Return only what runs from the line containing "Task: Click the" through the last line of the entries below, exactly, omitting pictures.

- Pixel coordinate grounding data
::::::::
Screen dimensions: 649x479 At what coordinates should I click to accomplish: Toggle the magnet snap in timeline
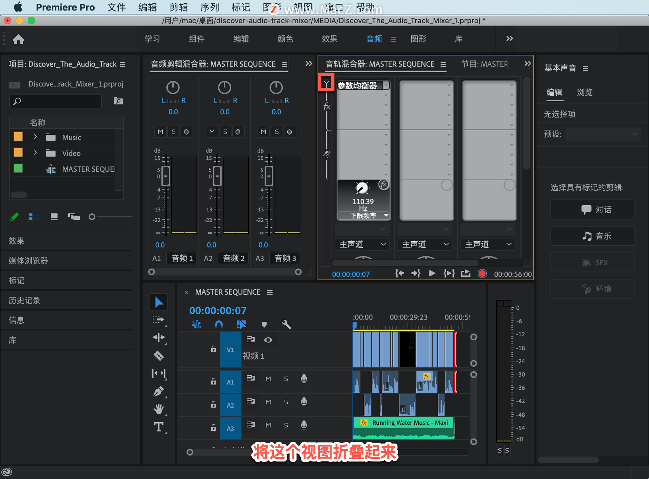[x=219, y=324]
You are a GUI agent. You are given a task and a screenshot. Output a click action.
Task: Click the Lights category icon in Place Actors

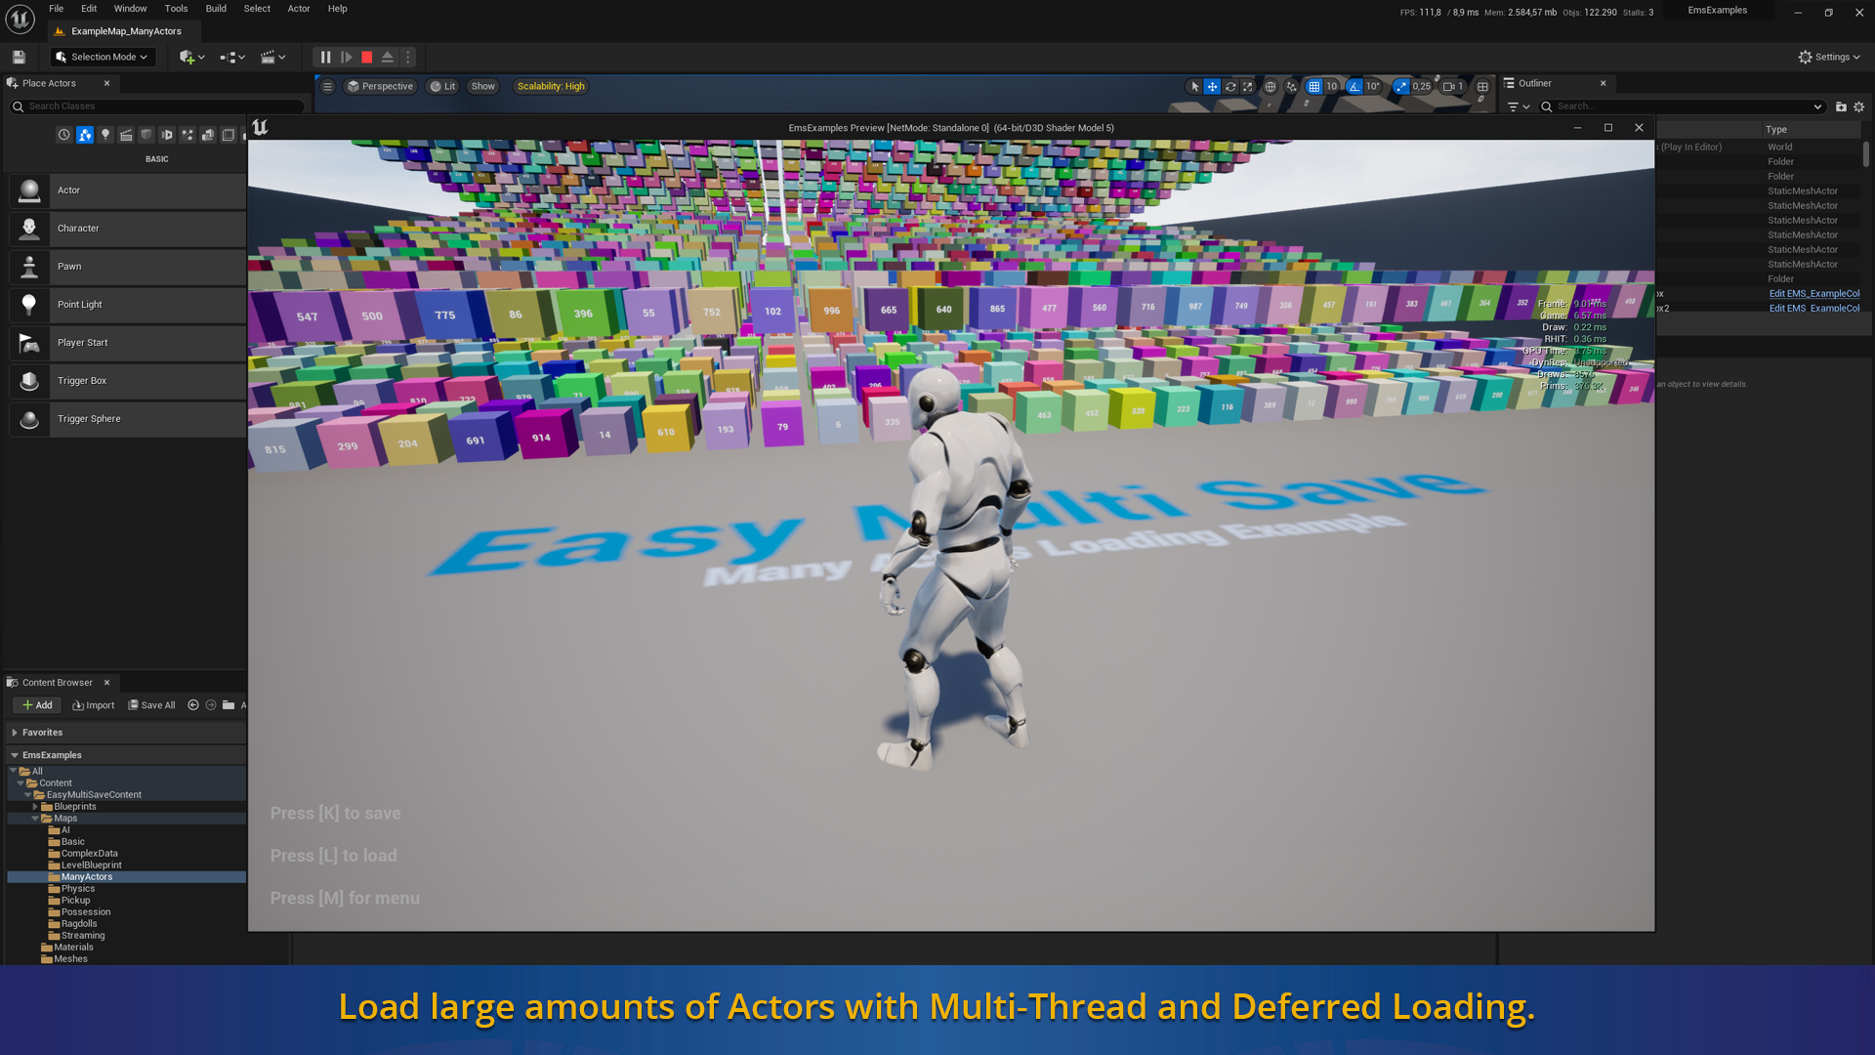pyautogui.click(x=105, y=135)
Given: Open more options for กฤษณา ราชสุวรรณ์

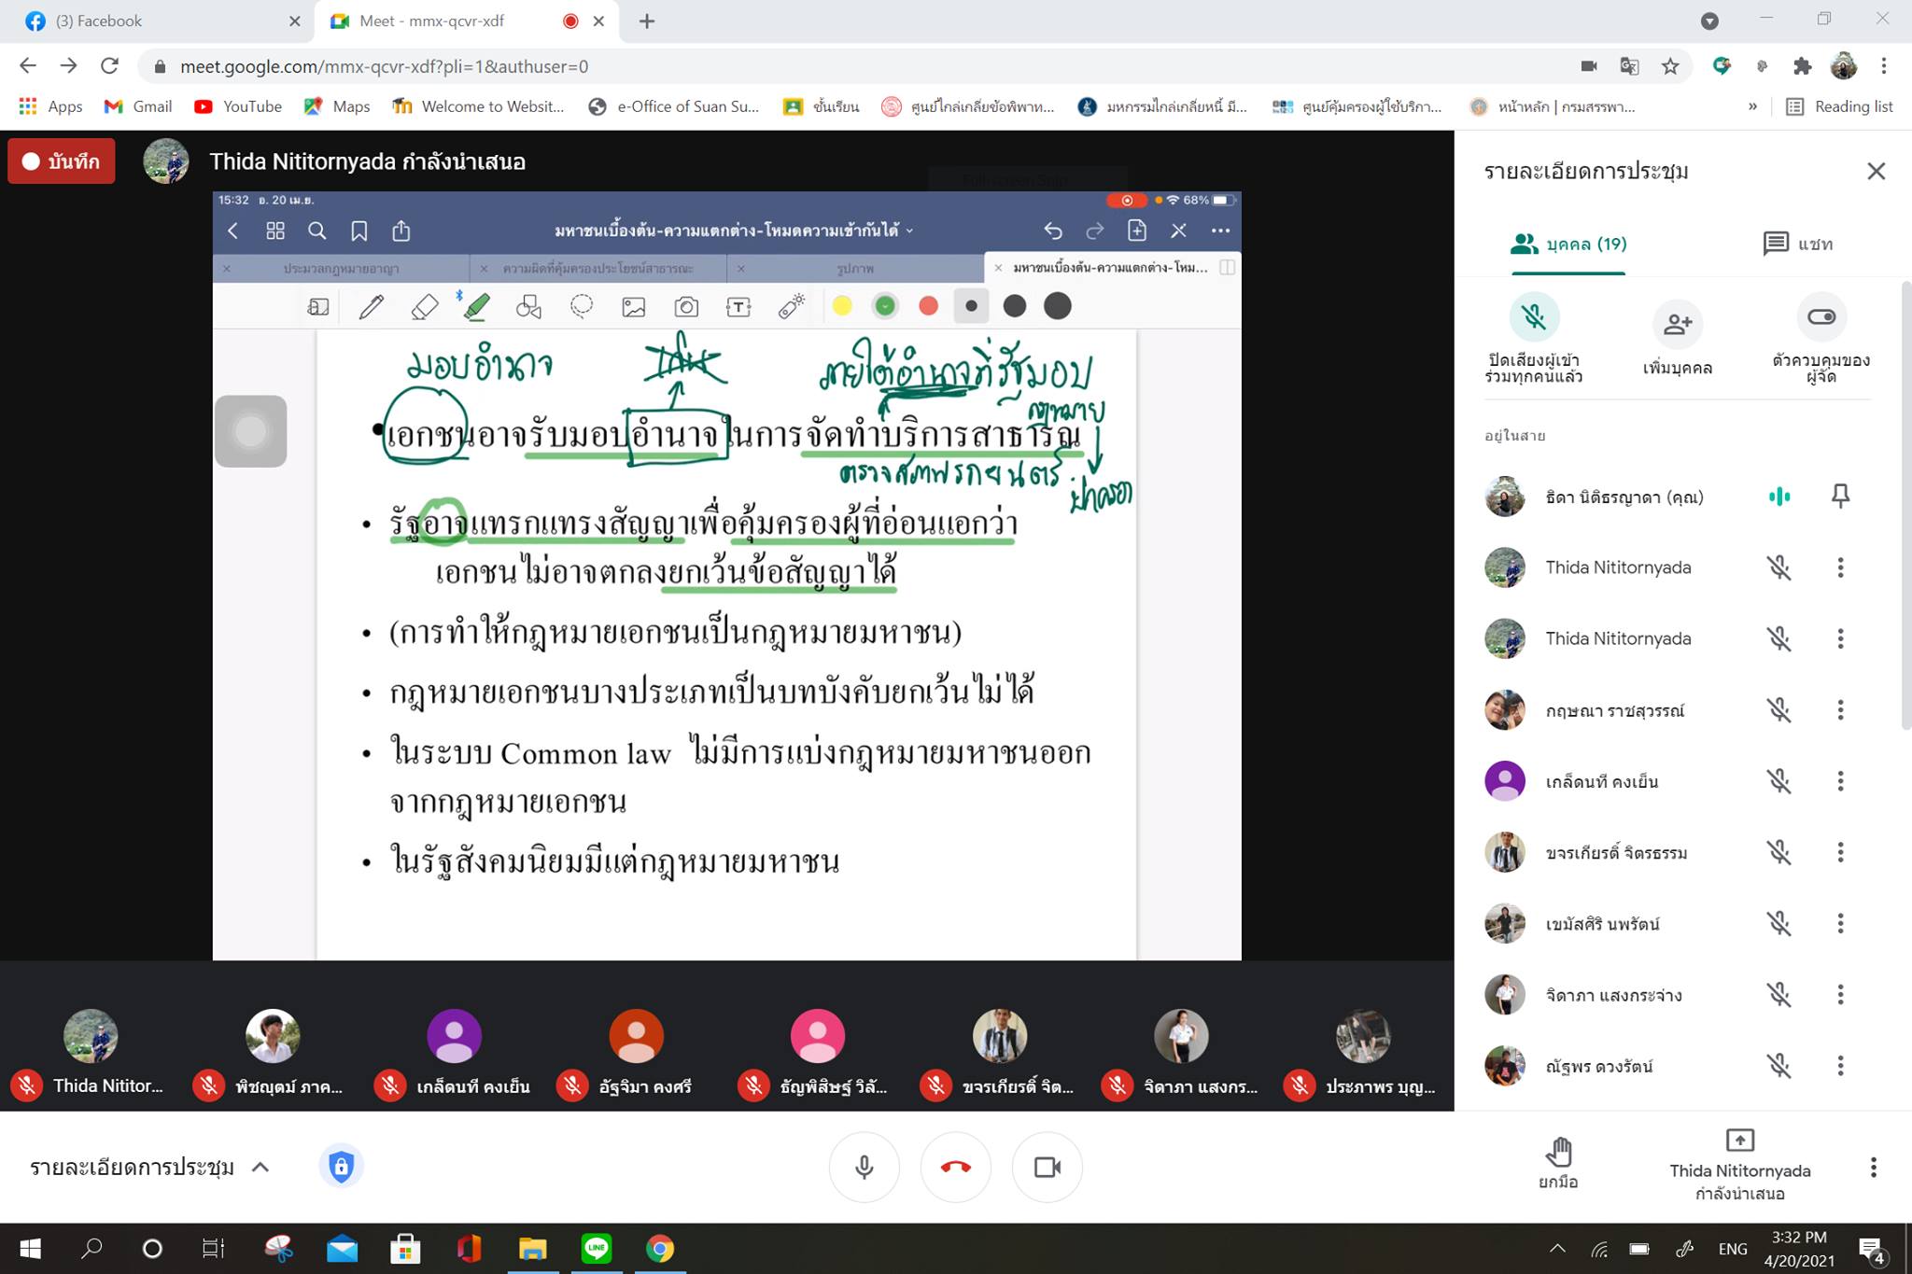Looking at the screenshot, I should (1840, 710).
::::::::
- EXPECTED ANSWER
Task: Click the Lights category icon in Place Actors

pyautogui.click(x=105, y=135)
Given: Open more options for กฤษณา ราชสุวรรณ์

Looking at the screenshot, I should (1840, 710).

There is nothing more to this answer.